Marvelous!! – everyone will be so impressed!  This is a perfect accompaniment to a couple of cheeses and a jar of pickled grapes will keep for a long time in the fridge.  The grapes can (and should) be pickled a few days ahead, and they can be wrapped the morning you plan on serving them.  I’ve already made these a few times so I’ve also found that the cooler the pickling liquid, the crunchier the grape, and the thinner the prosciutto, the better the bite.  I discovered this in Alex Guarnaschelli’s book, ‘The Way I Learned to Cook’, and she also recommends browning the wrapped grapes in a skillet and serving them hot (and a bit crispy) – enjoy!
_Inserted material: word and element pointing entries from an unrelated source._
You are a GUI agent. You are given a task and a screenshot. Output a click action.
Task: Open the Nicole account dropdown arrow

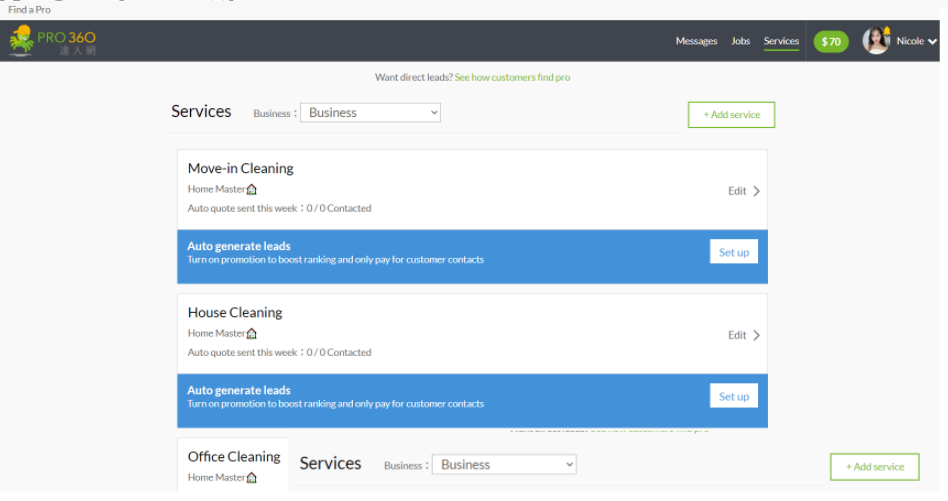933,42
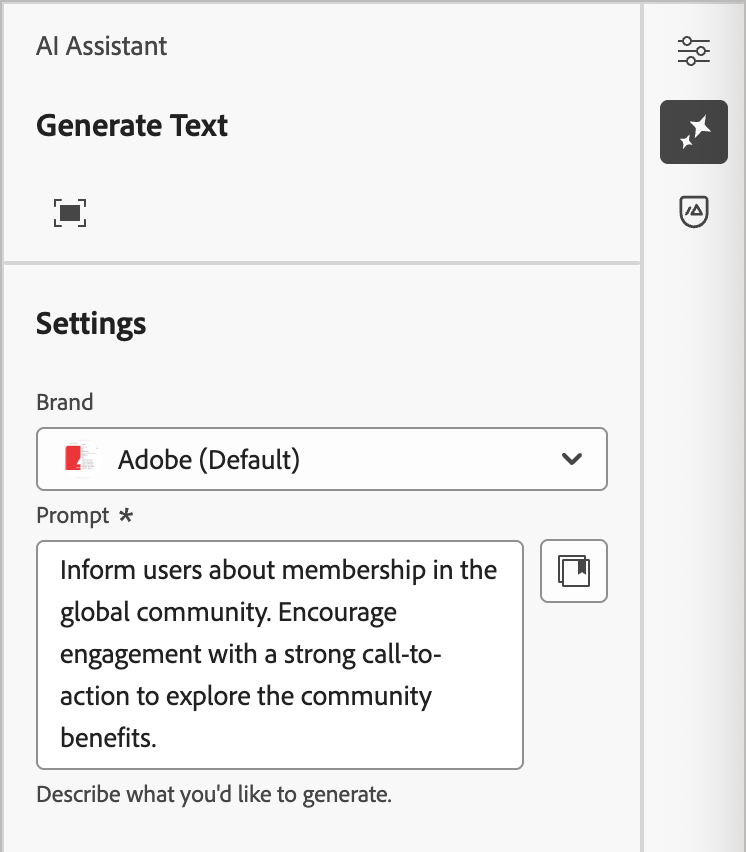Click the chevron on the Brand selector
Screen dimensions: 746x852
(x=571, y=459)
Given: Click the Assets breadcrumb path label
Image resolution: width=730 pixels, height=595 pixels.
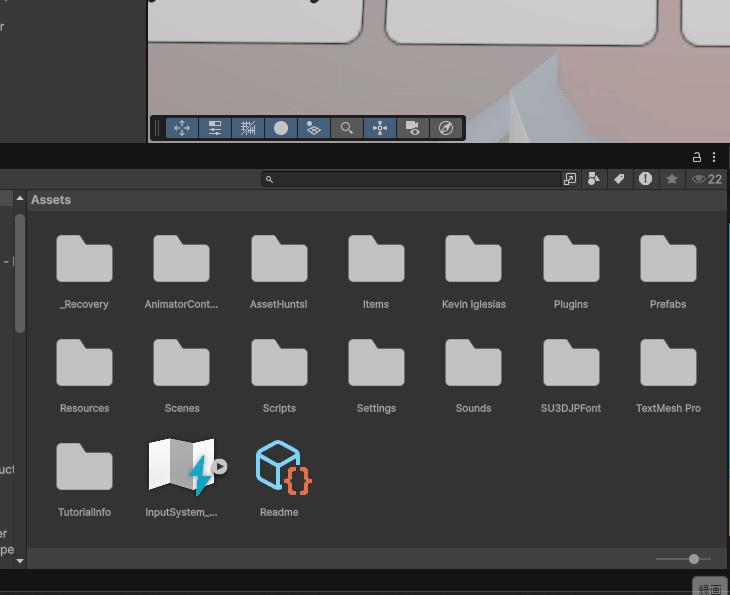Looking at the screenshot, I should (51, 200).
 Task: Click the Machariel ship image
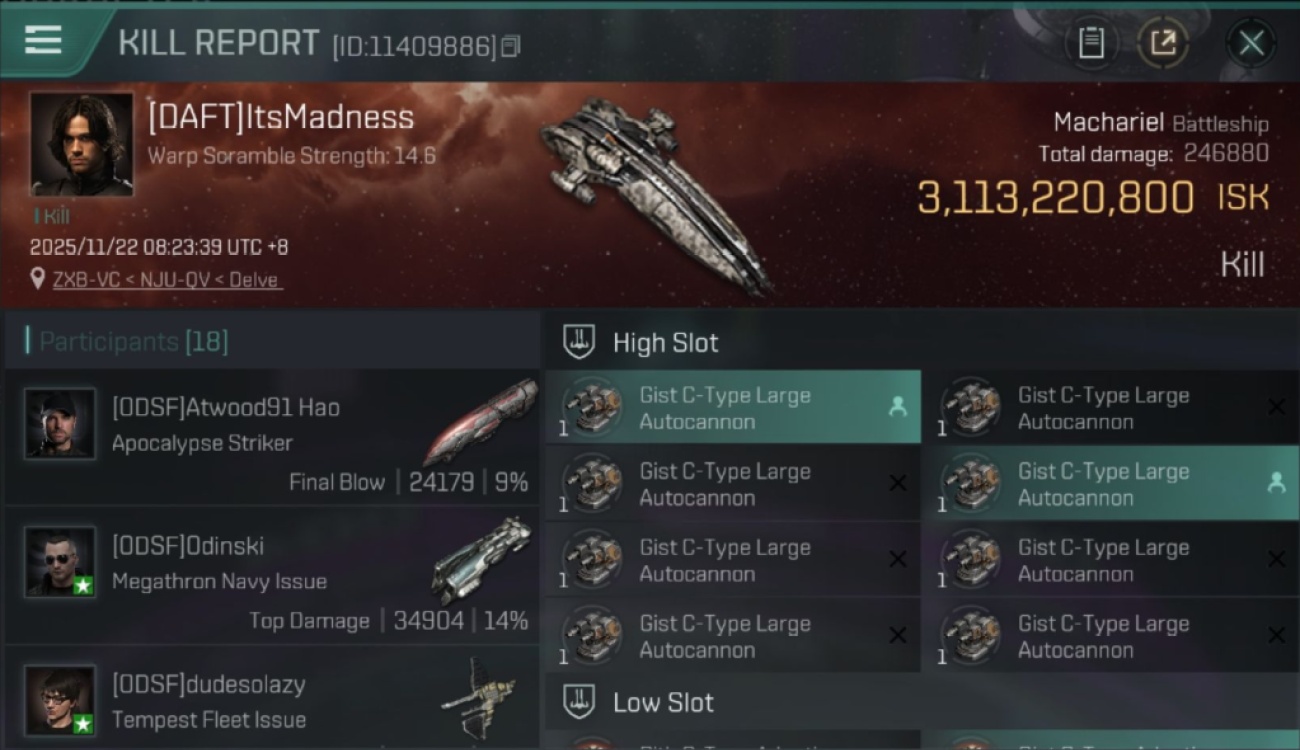pyautogui.click(x=655, y=195)
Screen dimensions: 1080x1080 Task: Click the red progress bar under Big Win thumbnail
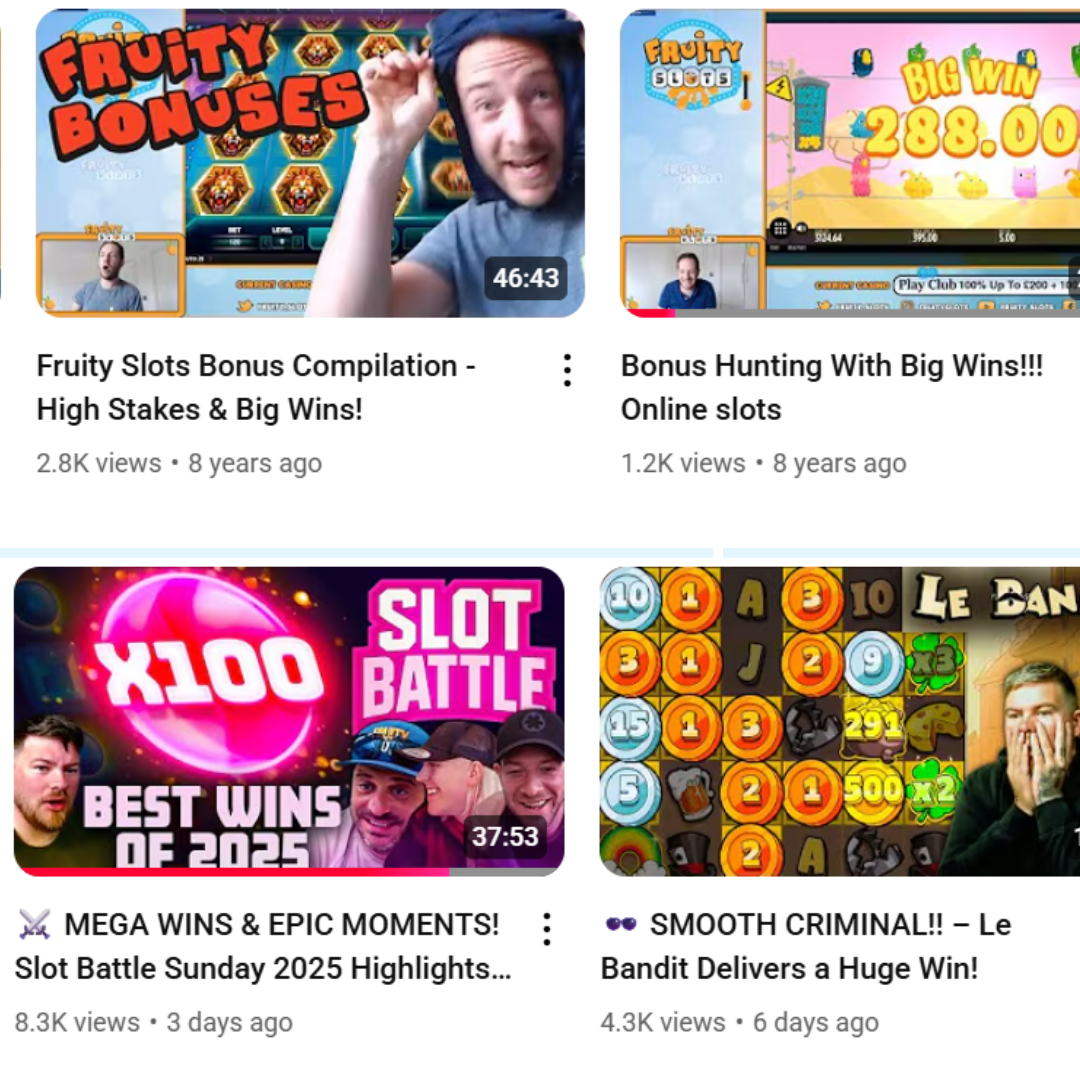pyautogui.click(x=651, y=313)
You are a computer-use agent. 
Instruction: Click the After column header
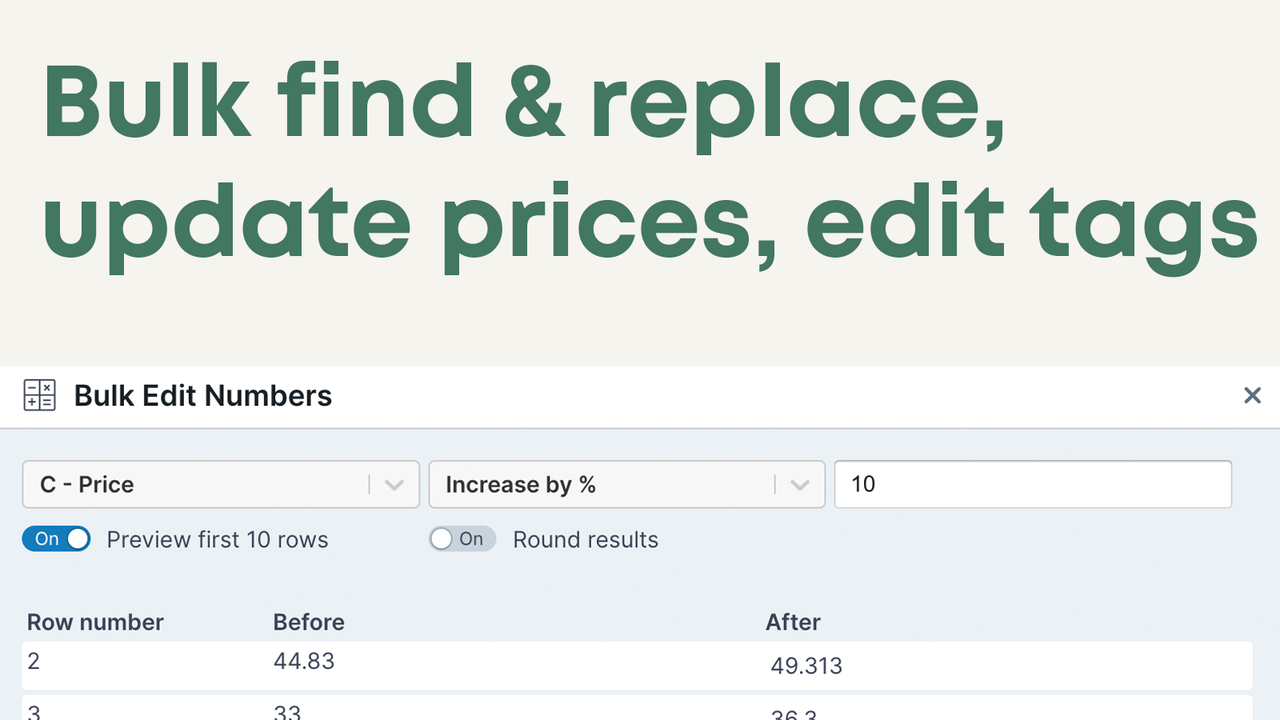(793, 622)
Prosciutto-Wrapped Pickled Grapes

1/2 to 1 lb. of seedless red grapes (not too small!)

10-12 slices of thin prosciutto – thinly sliced again into lengths, and then the lengths cut in half

3/4 c. sugar AND 1 1/2 c. white wine vinegar

1 T. EACH mustard seeds AND black peppercorns

9 whole cloves AND 1 1/2 t. kosher salt

In a small pot, whisk together the sugar, vinegar, mustard seeds, peppercorns, cloves and salt and simmer over medium heat for a few minutes until the sugar has dissolved.  Set the pot aside to cool and get started on the grapes.  Using your favorite very sharp knife, cut the ‘belly button’ off (where it connects to the stem), taking as little as possible, and make a few shallow incisions along the sides of each grape.  Add the grapes to a non-reactive bowl, pour the pickling liquid over top, cover tightly and refrigerate until you need them.

On the day you wish to serve the grapes, wrap a thin length of prosciutto around each one and set on a platter with the seam side down.  If you wish, sprinkle a bit of the extra pickling liquid and maybe some olive oil over all.